» **Stored data entries**
──────

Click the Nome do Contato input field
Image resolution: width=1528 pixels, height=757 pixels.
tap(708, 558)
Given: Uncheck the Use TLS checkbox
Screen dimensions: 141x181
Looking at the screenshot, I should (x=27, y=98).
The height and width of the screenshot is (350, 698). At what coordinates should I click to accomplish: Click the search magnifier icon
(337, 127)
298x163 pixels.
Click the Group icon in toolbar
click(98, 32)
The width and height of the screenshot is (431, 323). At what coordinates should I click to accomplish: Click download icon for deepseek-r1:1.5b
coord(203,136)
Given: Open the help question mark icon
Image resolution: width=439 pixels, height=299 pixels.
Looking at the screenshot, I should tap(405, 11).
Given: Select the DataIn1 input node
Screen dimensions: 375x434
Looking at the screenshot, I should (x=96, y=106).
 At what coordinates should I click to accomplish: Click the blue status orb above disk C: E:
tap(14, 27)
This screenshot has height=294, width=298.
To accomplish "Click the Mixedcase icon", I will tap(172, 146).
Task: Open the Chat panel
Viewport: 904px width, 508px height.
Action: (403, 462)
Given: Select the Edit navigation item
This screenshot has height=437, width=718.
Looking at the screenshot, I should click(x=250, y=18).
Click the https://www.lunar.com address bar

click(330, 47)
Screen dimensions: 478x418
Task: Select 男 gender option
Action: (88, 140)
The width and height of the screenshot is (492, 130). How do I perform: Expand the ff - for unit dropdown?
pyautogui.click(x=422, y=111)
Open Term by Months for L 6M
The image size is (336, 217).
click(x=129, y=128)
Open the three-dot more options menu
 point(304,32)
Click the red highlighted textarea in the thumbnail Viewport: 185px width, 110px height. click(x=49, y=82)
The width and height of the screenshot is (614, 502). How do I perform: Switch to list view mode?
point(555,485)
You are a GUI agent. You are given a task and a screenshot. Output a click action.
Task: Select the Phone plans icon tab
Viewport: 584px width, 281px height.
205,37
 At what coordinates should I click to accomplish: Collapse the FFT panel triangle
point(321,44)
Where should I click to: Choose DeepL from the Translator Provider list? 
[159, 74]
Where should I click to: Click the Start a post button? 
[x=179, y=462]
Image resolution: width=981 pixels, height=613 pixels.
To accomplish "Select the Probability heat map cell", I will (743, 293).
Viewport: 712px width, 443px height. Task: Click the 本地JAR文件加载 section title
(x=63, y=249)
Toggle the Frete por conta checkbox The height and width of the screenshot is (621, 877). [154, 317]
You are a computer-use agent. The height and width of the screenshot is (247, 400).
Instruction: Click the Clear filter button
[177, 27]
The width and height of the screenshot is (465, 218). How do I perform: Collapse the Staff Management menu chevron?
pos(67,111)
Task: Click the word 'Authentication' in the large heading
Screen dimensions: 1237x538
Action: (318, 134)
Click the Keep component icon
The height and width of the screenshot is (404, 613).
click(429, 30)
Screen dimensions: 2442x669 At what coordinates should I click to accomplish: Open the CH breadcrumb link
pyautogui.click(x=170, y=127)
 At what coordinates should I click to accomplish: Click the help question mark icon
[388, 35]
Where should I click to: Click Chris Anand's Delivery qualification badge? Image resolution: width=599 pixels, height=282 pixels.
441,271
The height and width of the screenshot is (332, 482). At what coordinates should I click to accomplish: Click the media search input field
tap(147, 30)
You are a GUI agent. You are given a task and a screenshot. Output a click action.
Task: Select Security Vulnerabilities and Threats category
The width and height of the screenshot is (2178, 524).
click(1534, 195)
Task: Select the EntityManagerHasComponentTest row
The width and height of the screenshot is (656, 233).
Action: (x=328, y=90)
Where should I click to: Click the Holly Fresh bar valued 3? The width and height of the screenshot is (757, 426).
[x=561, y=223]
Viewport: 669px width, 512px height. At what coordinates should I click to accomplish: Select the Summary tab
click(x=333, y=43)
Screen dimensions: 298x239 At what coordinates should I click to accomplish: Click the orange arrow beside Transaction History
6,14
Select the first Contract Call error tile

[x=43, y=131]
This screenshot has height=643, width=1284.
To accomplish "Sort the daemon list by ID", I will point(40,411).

──────

» **AIM OF THE TASK**
Going through the entries above, show each line that contains "will".

» **RESULT**
To accomplish "Click the Mixedcase icon", I will tap(172, 146).
To accomplish "Select the Probability heat map cell", I will (743, 293).
To accomplish "Sort the daemon list by ID", I will point(40,411).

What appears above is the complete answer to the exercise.